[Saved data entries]
::::::
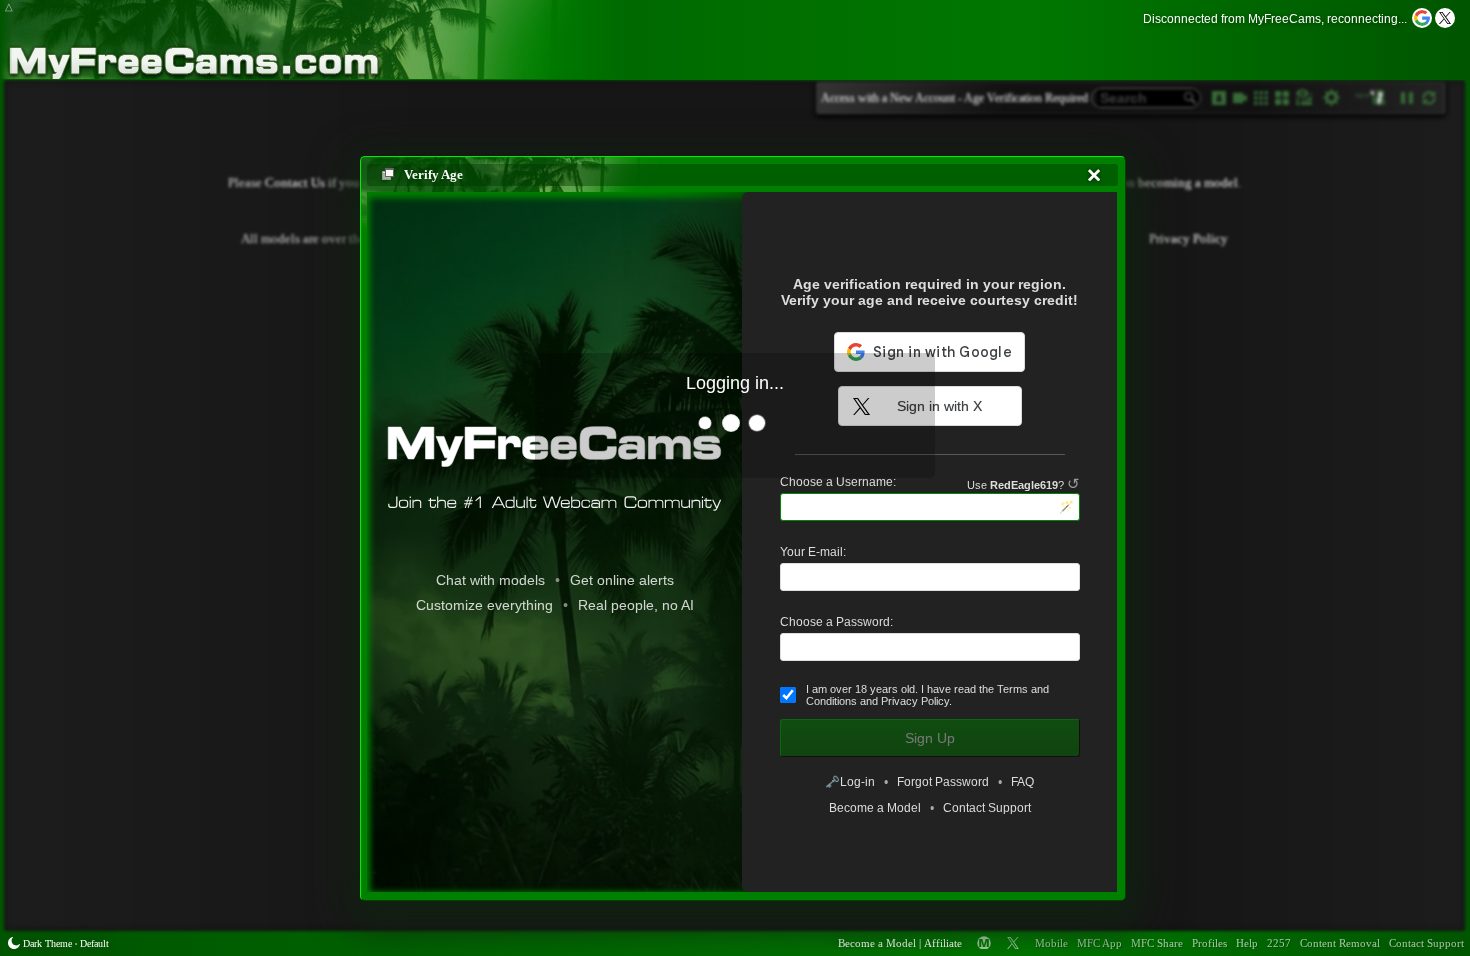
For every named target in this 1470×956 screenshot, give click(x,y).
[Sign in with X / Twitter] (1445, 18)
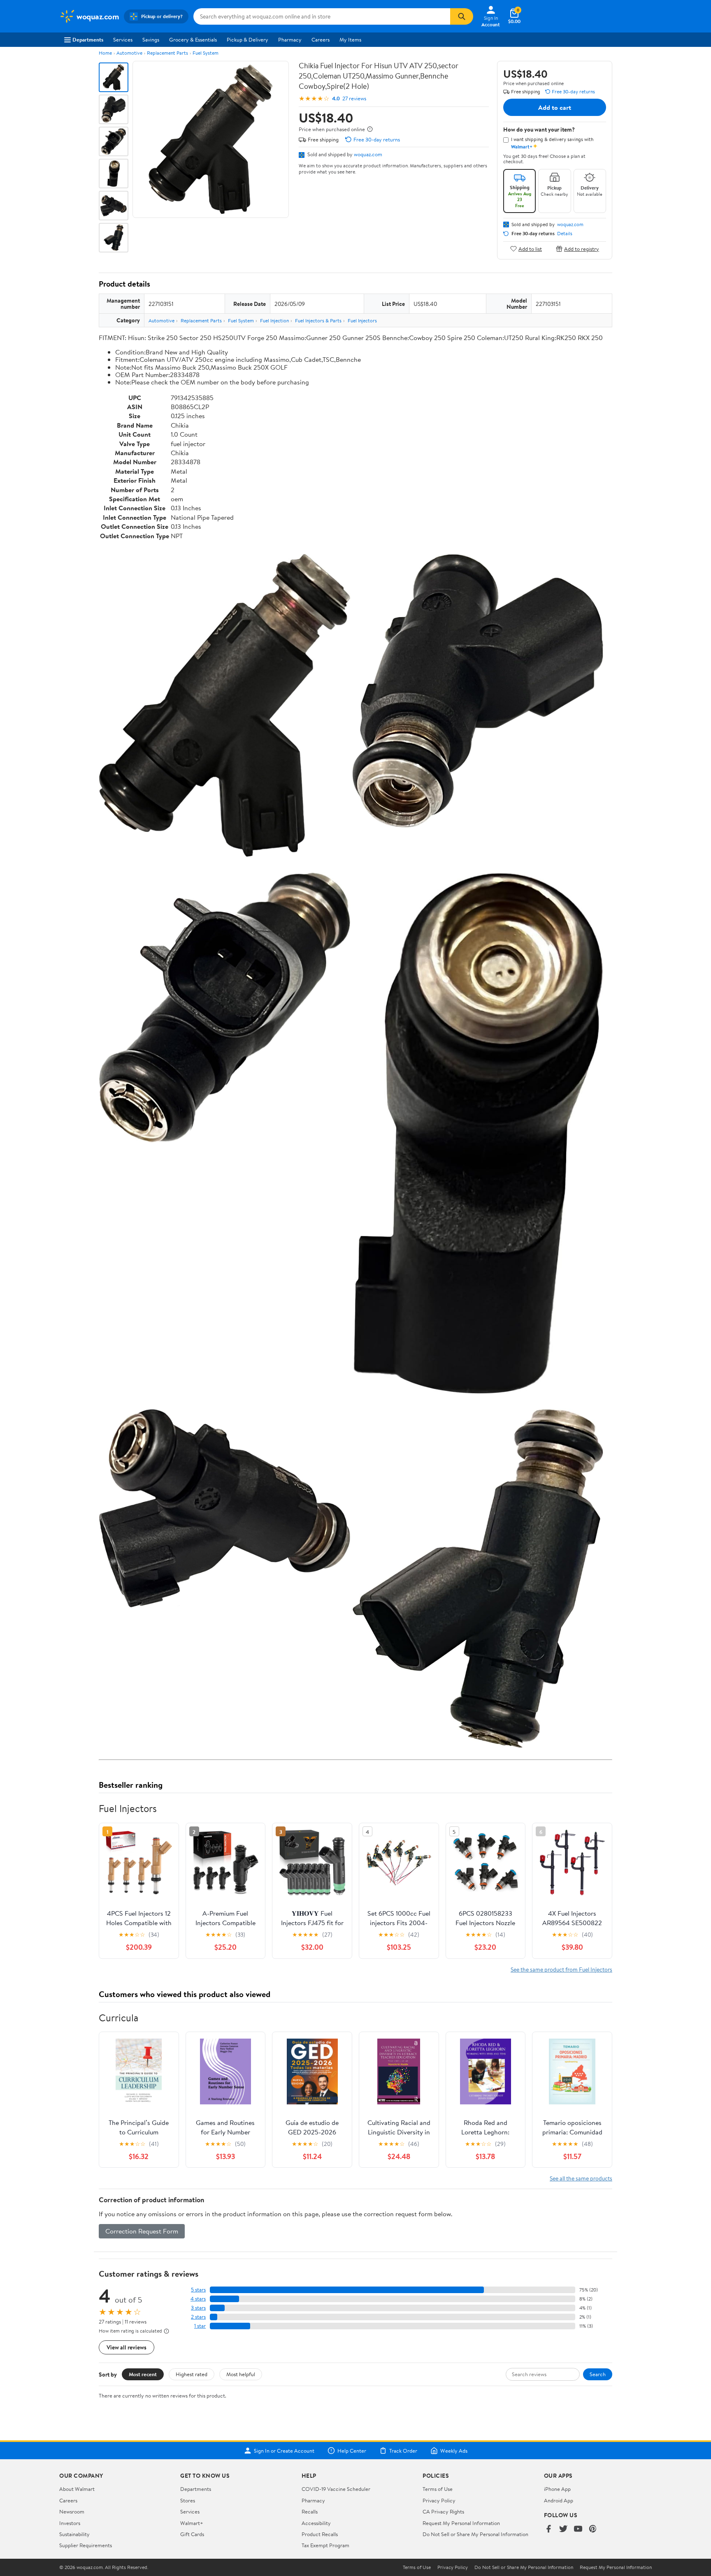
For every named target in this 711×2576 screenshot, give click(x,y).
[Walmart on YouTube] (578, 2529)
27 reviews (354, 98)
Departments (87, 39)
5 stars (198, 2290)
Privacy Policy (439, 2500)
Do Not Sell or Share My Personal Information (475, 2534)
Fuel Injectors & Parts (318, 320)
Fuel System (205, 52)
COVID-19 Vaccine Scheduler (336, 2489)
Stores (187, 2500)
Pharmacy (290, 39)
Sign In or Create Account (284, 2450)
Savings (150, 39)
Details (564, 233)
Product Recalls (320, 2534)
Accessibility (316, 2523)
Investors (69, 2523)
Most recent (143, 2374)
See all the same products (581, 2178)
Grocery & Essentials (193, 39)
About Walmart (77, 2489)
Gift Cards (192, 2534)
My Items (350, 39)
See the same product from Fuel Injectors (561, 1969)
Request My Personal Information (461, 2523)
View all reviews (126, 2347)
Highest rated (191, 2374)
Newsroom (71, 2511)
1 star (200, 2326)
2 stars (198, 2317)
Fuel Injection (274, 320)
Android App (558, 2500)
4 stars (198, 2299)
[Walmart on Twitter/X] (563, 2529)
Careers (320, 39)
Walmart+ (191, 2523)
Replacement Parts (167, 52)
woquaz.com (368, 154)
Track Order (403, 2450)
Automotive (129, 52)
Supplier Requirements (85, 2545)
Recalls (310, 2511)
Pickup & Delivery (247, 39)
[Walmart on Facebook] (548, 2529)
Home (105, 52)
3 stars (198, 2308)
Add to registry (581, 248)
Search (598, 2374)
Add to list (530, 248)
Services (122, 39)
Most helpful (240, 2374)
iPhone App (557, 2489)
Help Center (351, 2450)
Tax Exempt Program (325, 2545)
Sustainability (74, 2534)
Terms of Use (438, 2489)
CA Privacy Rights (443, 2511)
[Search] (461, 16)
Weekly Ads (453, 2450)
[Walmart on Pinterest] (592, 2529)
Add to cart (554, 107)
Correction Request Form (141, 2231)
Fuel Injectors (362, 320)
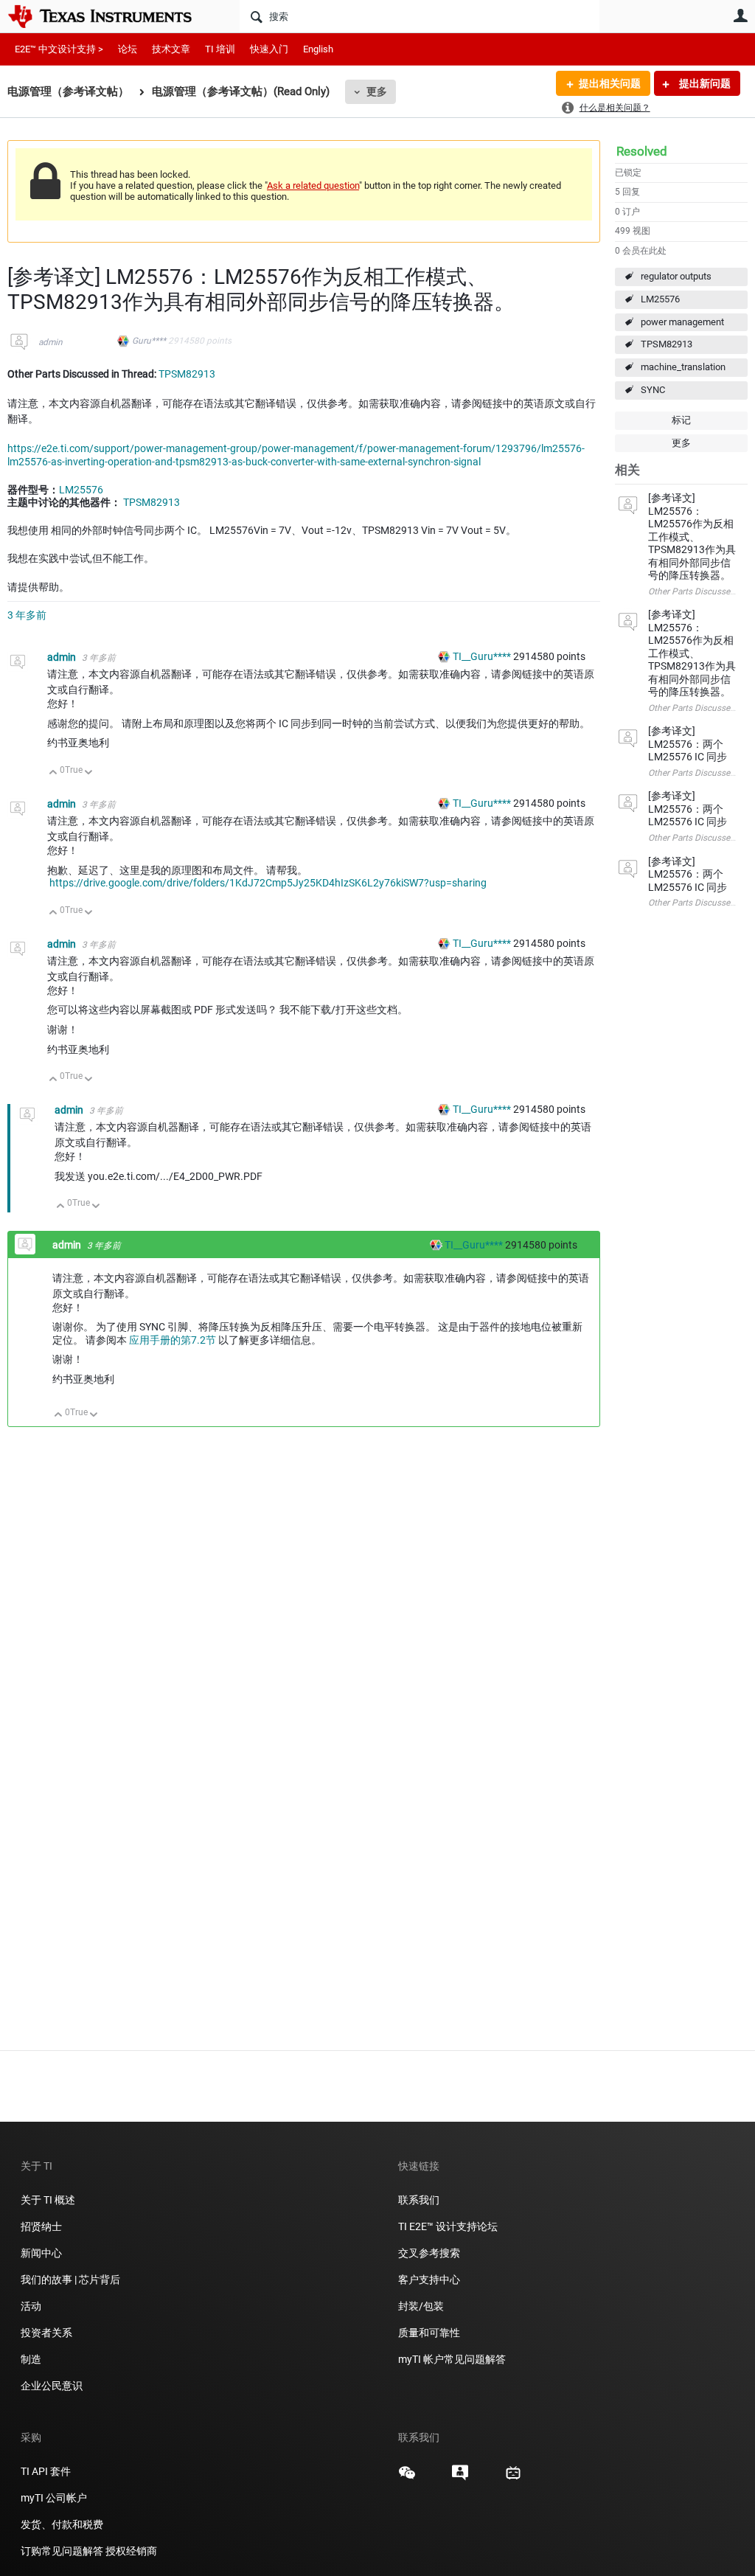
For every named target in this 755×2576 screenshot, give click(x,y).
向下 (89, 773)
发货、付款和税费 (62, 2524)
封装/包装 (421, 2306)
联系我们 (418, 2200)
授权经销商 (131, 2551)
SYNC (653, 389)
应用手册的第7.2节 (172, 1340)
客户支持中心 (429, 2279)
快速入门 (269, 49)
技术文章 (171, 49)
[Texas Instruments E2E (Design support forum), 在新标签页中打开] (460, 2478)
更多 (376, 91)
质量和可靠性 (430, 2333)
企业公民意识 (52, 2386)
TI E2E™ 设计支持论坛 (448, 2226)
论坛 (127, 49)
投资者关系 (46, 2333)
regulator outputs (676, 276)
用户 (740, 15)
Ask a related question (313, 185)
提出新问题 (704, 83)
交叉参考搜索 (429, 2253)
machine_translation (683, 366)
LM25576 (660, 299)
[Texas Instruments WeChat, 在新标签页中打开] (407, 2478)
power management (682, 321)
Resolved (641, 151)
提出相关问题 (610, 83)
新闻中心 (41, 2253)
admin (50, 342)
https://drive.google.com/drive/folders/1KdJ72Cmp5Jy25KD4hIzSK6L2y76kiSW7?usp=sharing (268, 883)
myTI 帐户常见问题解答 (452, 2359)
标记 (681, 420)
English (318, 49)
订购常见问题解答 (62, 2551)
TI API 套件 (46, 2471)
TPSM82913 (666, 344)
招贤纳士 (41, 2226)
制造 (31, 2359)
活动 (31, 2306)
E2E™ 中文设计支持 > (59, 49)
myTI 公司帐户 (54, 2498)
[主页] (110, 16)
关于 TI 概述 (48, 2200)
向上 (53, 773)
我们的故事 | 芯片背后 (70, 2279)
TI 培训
::::::
Retype the records verbatim, but not their images.

For every named target in this 1470×956 screenshot, give click(x,y).
[Sign in with X / Twitter] (1445, 18)
For every named target in this 711×2576 screenshot, give click(x,y).
[Walmart on YouTube] (578, 2529)
27 reviews (354, 98)
Departments (87, 39)
5 stars (198, 2290)
Privacy Policy (439, 2500)
Do Not Sell or Share My Personal Information (475, 2534)
Fuel Injectors & Parts (318, 320)
Fuel System (205, 52)
COVID-19 Vaccine Scheduler (336, 2489)
Stores (187, 2500)
Pharmacy (290, 39)
Sign In or Create Account (284, 2450)
Savings (150, 39)
Details (564, 233)
Product Recalls (320, 2534)
Accessibility (316, 2523)
Investors (69, 2523)
Most recent (143, 2374)
See all the same products (581, 2178)
Grocery & Essentials (193, 39)
About Walmart (77, 2489)
Gift Cards (192, 2534)
My Items (350, 39)
See the same product from Fuel Injectors (561, 1969)
Request My Personal Information (461, 2523)
View all reviews (126, 2347)
Highest rated (191, 2374)
Newsroom (71, 2511)
1 star (200, 2326)
2 stars (198, 2317)
Fuel Injection (274, 320)
Android App (558, 2500)
4 stars (198, 2299)
[Walmart on Twitter/X] (563, 2529)
Careers (320, 39)
Walmart+ (191, 2523)
Replacement Parts (167, 52)
woquaz.com (368, 154)
Track Order (403, 2450)
Automotive (129, 52)
Supplier Requirements (85, 2545)
Recalls (310, 2511)
Pickup & Delivery (247, 39)
[Walmart on Facebook] (548, 2529)
Home (105, 52)
3 stars (198, 2308)
Add to registry (581, 248)
Search (598, 2374)
Add to list (530, 248)
Services (122, 39)
Most helpful (240, 2374)
iPhone App (557, 2489)
Help Center (351, 2450)
Tax Exempt Program (325, 2545)
Sustainability (74, 2534)
Terms of Use (438, 2489)
CA Privacy Rights (443, 2511)
[Search] (461, 16)
Weekly Ads (453, 2450)
[Walmart on Pinterest] (592, 2529)
Add to cart (554, 107)
Correction Request Form (141, 2231)
Fuel Injectors (362, 320)
For every named target in this 755×2576 screenshot, give click(x,y).
向下 (89, 773)
发货、付款和税费 (62, 2524)
封装/包装 (421, 2306)
联系我们 (418, 2200)
授权经销商 (131, 2551)
SYNC (653, 389)
应用手册的第7.2节 (172, 1340)
客户支持中心 (429, 2279)
快速入门 (269, 49)
技术文章 (171, 49)
[Texas Instruments E2E (Design support forum), 在新标签页中打开] (460, 2478)
更多 (376, 91)
质量和可靠性 (430, 2333)
企业公民意识 (52, 2386)
TI E2E™ 设计支持论坛 (448, 2226)
论坛 (127, 49)
投资者关系 (46, 2333)
regulator outputs (676, 276)
用户 (740, 15)
Ask a related question (313, 185)
提出新问题 (704, 83)
交叉参考搜索 (429, 2253)
machine_translation (683, 366)
LM25576 (660, 299)
[Texas Instruments WeChat, 在新标签页中打开] (407, 2478)
power management (682, 321)
Resolved (641, 151)
提出相关问题 (610, 83)
新闻中心 (41, 2253)
admin (50, 342)
https://drive.google.com/drive/folders/1KdJ72Cmp5Jy25KD4hIzSK6L2y76kiSW7?usp=sharing (268, 883)
myTI 帐户常见问题解答 (452, 2359)
标记 (681, 420)
English (318, 49)
订购常见问题解答 (62, 2551)
TI API 套件 (46, 2471)
TPSM82913 (666, 344)
招贤纳士 (41, 2226)
制造 (31, 2359)
活动 (31, 2306)
E2E™ 中文设计支持 > (59, 49)
myTI 公司帐户 (54, 2498)
[主页] (110, 16)
关于 TI 概述 (48, 2200)
向上 (53, 773)
我们的故事 | 芯片背后 (70, 2279)
TI 培训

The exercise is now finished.